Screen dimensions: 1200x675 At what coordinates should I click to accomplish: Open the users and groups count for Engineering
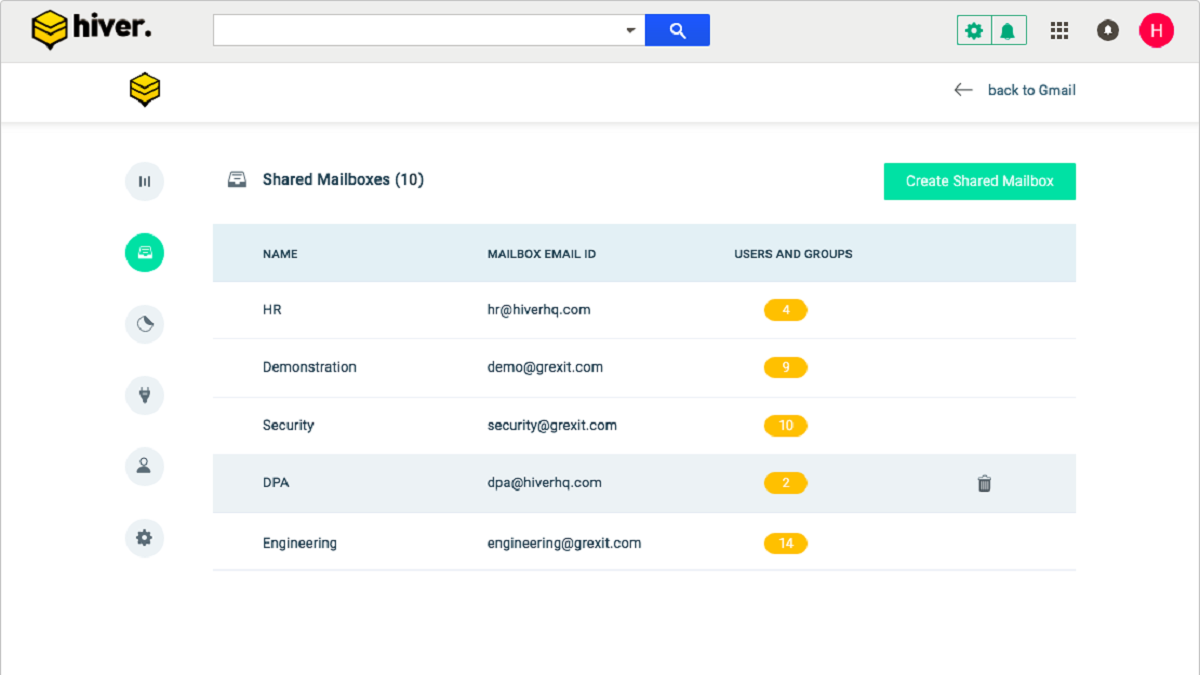coord(786,543)
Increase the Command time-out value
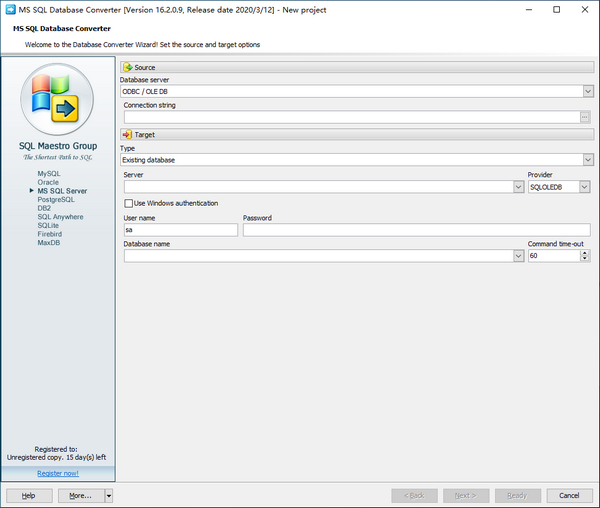Screen dimensions: 600x508 tap(584, 252)

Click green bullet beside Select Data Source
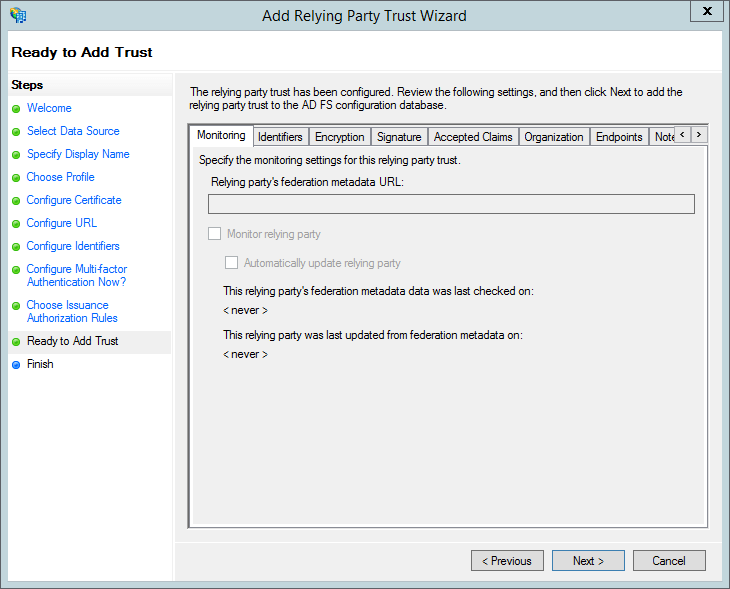(16, 132)
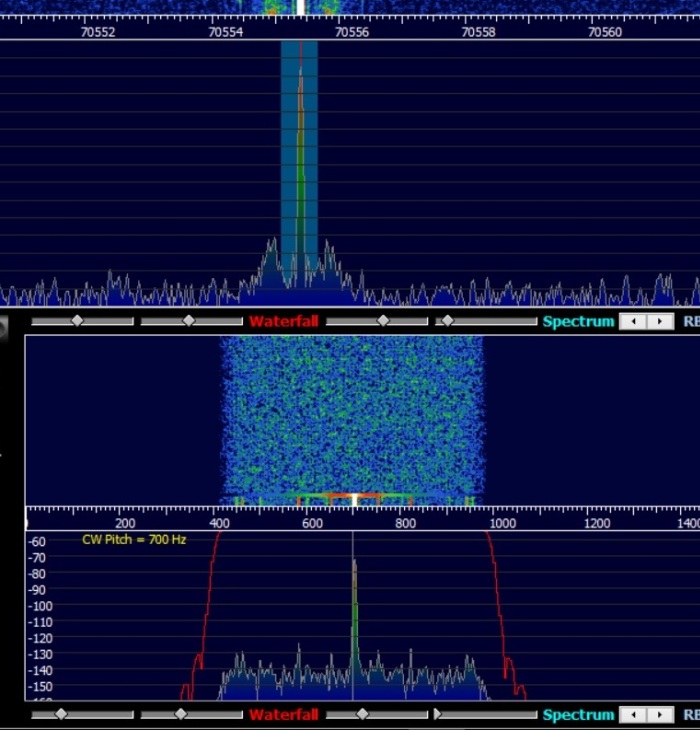Screen dimensions: 700x730
Task: Click slider handle just right of upper Waterfall label
Action: click(x=382, y=321)
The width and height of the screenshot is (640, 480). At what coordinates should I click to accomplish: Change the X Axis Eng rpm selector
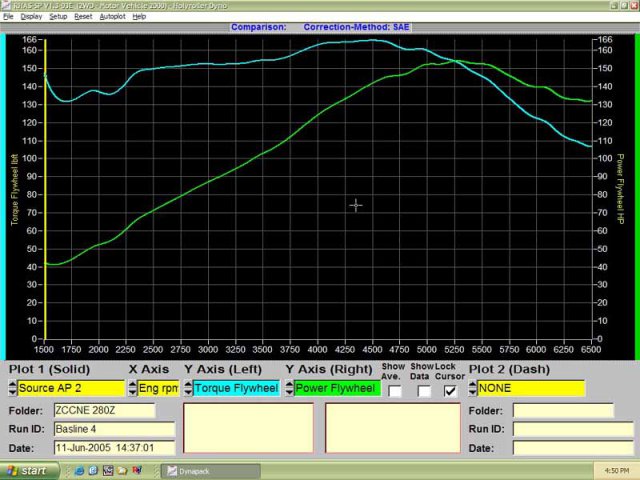pos(158,388)
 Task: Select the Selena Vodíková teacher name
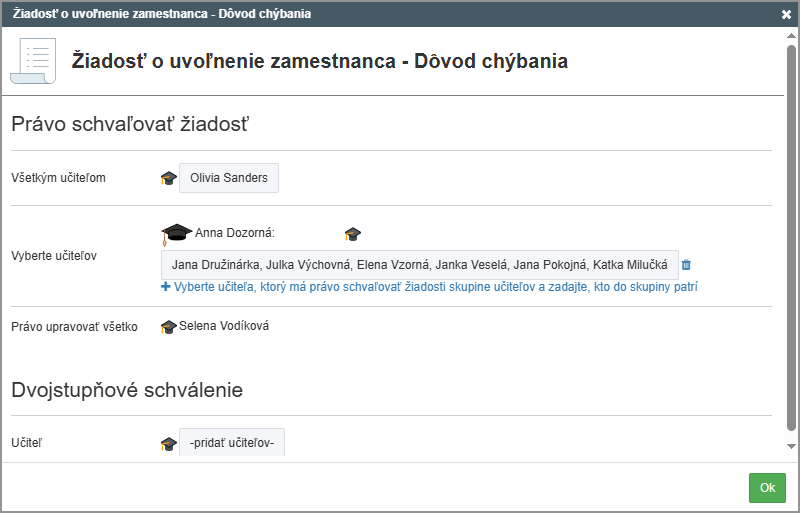pos(224,326)
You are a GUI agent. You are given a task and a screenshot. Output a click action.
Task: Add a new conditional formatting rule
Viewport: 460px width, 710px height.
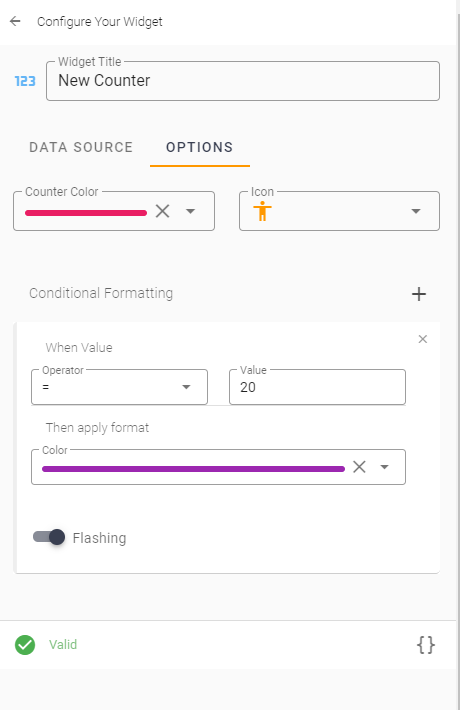click(419, 294)
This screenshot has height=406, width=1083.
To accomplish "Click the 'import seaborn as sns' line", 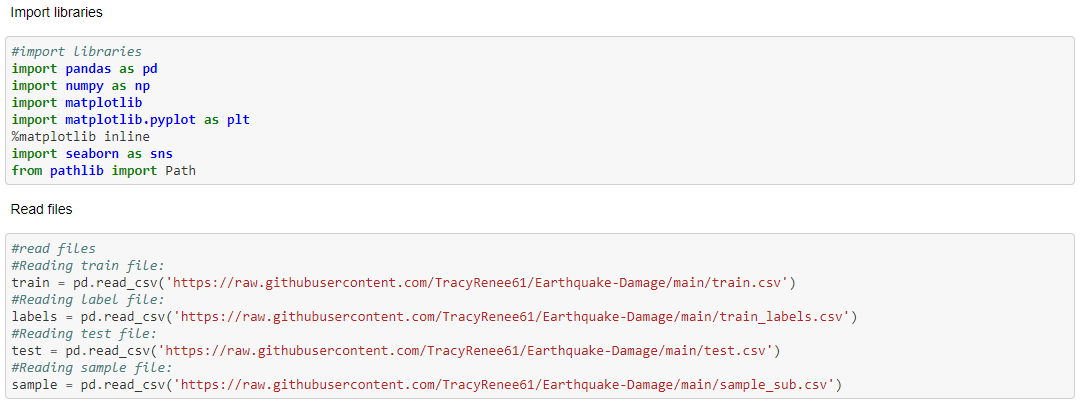I will coord(93,153).
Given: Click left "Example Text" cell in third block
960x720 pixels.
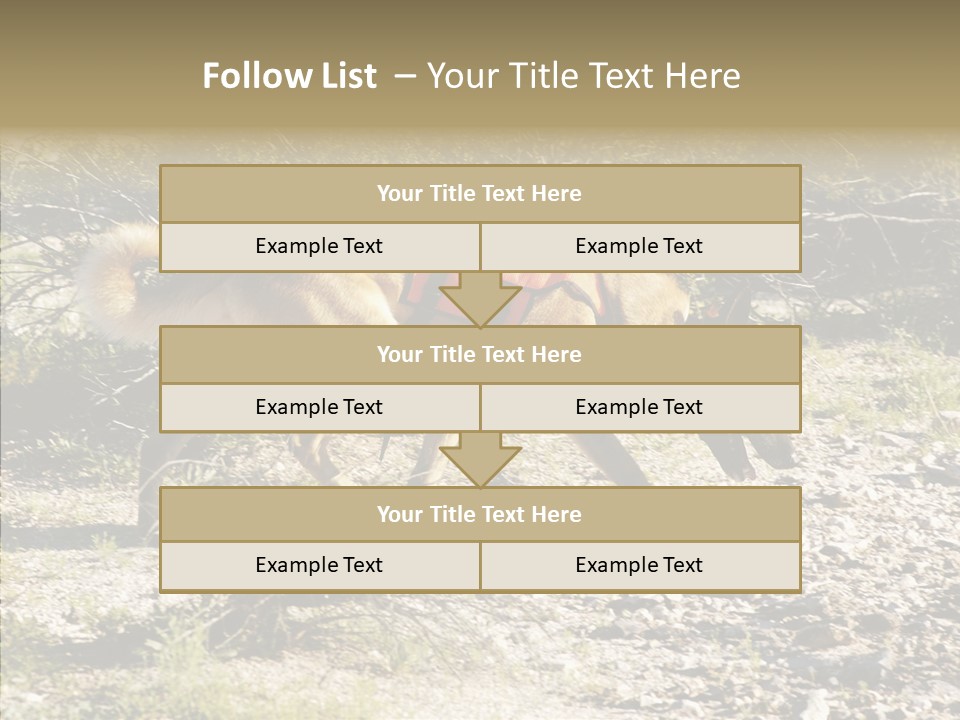Looking at the screenshot, I should click(x=320, y=566).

______________________________

## WHAT YOU WILL DO:
Set down word for word the lines above from the one with "The width and" up to and including the one with "This screenshot has height=406, width=1083.". Omit every picture.

## SOLUTION FOR THIS EXERCISE:
The width and height of the screenshot is (640, 480). At what coordinates should I click to accomplish: Change the X Axis Eng rpm selector
pos(158,388)
 Task: Select the Selena Vodíková teacher name
pos(224,326)
You are a GUI agent. You are given a task and a screenshot. Output a click action.
Task: Add a new conditional formatting rule
Viewport: 460px width, 710px height.
click(419, 294)
This screenshot has height=406, width=1083.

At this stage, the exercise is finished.